■ Your objective:
All entries should be copied exactly, none left out.

■ Data extract:
----
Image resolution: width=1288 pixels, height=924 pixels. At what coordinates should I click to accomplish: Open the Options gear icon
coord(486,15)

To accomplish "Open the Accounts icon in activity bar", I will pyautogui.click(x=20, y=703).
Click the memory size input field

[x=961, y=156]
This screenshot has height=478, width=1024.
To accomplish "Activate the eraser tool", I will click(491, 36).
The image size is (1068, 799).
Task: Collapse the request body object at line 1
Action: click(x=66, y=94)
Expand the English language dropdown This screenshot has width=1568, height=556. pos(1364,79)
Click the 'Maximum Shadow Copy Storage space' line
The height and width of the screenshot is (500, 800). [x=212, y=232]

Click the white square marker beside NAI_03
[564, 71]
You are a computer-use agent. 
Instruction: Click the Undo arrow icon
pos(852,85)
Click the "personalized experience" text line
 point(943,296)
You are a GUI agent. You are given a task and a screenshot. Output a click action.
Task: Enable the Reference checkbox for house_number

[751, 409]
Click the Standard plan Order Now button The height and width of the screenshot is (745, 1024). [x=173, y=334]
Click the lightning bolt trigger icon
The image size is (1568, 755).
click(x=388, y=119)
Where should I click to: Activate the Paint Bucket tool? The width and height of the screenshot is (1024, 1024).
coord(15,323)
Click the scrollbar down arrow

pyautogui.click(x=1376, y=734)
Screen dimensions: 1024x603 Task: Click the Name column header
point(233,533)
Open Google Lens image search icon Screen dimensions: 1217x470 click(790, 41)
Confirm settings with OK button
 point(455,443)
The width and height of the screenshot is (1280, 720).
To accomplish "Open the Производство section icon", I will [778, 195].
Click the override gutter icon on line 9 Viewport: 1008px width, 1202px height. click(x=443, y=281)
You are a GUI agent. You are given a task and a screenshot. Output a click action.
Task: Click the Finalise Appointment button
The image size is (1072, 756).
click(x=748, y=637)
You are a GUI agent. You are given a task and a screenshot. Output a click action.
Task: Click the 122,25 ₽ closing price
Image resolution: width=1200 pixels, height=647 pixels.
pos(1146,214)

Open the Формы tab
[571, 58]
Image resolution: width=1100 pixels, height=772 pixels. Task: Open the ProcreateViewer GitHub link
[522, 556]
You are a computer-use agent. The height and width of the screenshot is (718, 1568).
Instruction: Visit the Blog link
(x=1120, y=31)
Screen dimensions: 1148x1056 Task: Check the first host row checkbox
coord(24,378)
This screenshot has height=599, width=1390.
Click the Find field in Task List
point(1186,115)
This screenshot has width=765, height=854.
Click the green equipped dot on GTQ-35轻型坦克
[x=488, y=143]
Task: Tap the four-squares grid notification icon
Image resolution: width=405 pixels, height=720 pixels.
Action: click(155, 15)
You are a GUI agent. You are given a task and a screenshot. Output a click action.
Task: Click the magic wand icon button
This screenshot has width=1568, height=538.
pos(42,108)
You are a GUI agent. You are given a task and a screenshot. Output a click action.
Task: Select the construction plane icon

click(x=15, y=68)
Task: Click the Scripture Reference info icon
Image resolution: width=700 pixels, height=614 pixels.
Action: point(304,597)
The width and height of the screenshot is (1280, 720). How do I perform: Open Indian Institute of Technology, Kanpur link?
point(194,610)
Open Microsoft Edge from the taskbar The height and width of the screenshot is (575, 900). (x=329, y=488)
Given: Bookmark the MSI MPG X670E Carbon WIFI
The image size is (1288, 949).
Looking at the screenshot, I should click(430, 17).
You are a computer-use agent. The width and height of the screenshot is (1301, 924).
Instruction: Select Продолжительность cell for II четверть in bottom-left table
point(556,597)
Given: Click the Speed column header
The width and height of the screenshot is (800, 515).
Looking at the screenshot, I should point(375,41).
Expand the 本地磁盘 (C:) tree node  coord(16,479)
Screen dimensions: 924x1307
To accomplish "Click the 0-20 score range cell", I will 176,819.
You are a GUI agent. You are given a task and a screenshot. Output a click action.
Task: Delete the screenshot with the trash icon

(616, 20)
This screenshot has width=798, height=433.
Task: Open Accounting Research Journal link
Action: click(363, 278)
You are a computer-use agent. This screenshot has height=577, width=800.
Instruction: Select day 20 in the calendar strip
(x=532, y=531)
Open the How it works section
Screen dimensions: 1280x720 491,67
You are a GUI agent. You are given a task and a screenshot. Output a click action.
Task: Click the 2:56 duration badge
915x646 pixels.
----
■ Written reply:
Image resolution: width=1288 pixels, height=924 pixels. At what coordinates should I click to accomplish: Open the Options gear icon
coord(486,15)

To accomplish "Open the Accounts icon in activity bar", I will pyautogui.click(x=20, y=703).
Click the memory size input field

[x=961, y=156]
This screenshot has height=478, width=1024.
To accomplish "Activate the eraser tool", I will click(491, 36).
The image size is (1068, 799).
Task: Collapse the request body object at line 1
Action: click(x=66, y=94)
Expand the English language dropdown This screenshot has width=1568, height=556. pos(1364,79)
Click the 'Maximum Shadow Copy Storage space' line
The height and width of the screenshot is (500, 800). [x=212, y=232]

Click the white square marker beside NAI_03
[564, 71]
You are a computer-use agent. 
Instruction: Click the Undo arrow icon
pos(852,85)
Click the "personalized experience" text line
 point(943,296)
You are a GUI agent. You are given a task and a screenshot. Output a click action.
Task: Enable the Reference checkbox for house_number

[751, 409]
Click the Standard plan Order Now button The height and width of the screenshot is (745, 1024). [x=173, y=334]
Click the lightning bolt trigger icon
The image size is (1568, 755).
click(x=388, y=119)
Where should I click to: Activate the Paint Bucket tool? The width and height of the screenshot is (1024, 1024).
coord(15,323)
Click the scrollbar down arrow

pyautogui.click(x=1376, y=734)
Screen dimensions: 1024x603 Task: Click the Name column header
point(233,533)
Open Google Lens image search icon Screen dimensions: 1217x470 click(790, 41)
Confirm settings with OK button
 point(455,443)
The width and height of the screenshot is (1280, 720).
To accomplish "Open the Производство section icon", I will [778, 195].
Click the override gutter icon on line 9 Viewport: 1008px width, 1202px height. click(x=443, y=281)
You are a GUI agent. You are given a task and a screenshot. Output a click action.
Task: Click the Finalise Appointment button
The image size is (1072, 756).
click(x=748, y=637)
You are a GUI agent. You are given a task and a screenshot. Output a click action.
Task: Click the 122,25 ₽ closing price
Image resolution: width=1200 pixels, height=647 pixels.
pos(1146,214)

Open the Формы tab
[571, 58]
Image resolution: width=1100 pixels, height=772 pixels. Task: Open the ProcreateViewer GitHub link
[522, 556]
You are a computer-use agent. The height and width of the screenshot is (718, 1568).
Instruction: Visit the Blog link
(x=1120, y=31)
Screen dimensions: 1148x1056 Task: Check the first host row checkbox
coord(24,378)
This screenshot has height=599, width=1390.
Click the Find field in Task List
point(1186,115)
This screenshot has width=765, height=854.
Click the green equipped dot on GTQ-35轻型坦克
[x=488, y=143]
Task: Tap the four-squares grid notification icon
Image resolution: width=405 pixels, height=720 pixels.
Action: click(155, 15)
You are a GUI agent. You are given a task and a screenshot. Output a click action.
Task: Click the magic wand icon button
This screenshot has width=1568, height=538.
pos(42,108)
You are a GUI agent. You are given a task and a screenshot. Output a click action.
Task: Select the construction plane icon

click(x=15, y=68)
Task: Click the Scripture Reference info icon
Image resolution: width=700 pixels, height=614 pixels.
Action: point(304,597)
The width and height of the screenshot is (1280, 720). How do I perform: Open Indian Institute of Technology, Kanpur link?
point(194,610)
Open Microsoft Edge from the taskbar The height and width of the screenshot is (575, 900). (x=329, y=488)
Given: Bookmark the MSI MPG X670E Carbon WIFI
The image size is (1288, 949).
Looking at the screenshot, I should click(430, 17).
You are a computer-use agent. The width and height of the screenshot is (1301, 924).
Instruction: Select Продолжительность cell for II четверть in bottom-left table
point(556,597)
Given: Click the Speed column header
The width and height of the screenshot is (800, 515).
Looking at the screenshot, I should point(375,41).
Expand the 本地磁盘 (C:) tree node  coord(16,479)
Screen dimensions: 924x1307
To accomplish "Click the 0-20 score range cell", I will 176,819.
You are a GUI agent. You are given a task and a screenshot. Output a click action.
Task: Delete the screenshot with the trash icon

(616, 20)
This screenshot has width=798, height=433.
Task: Open Accounting Research Journal link
Action: click(363, 278)
You are a computer-use agent. This screenshot has height=577, width=800.
Instruction: Select day 20 in the calendar strip
(x=532, y=531)
Open the How it works section
Screen dimensions: 1280x720 491,67
You are a GUI agent. You are given a task and a screenshot. Output a click action.
Task: Click the 2:56 duration badge
915x646 pixels.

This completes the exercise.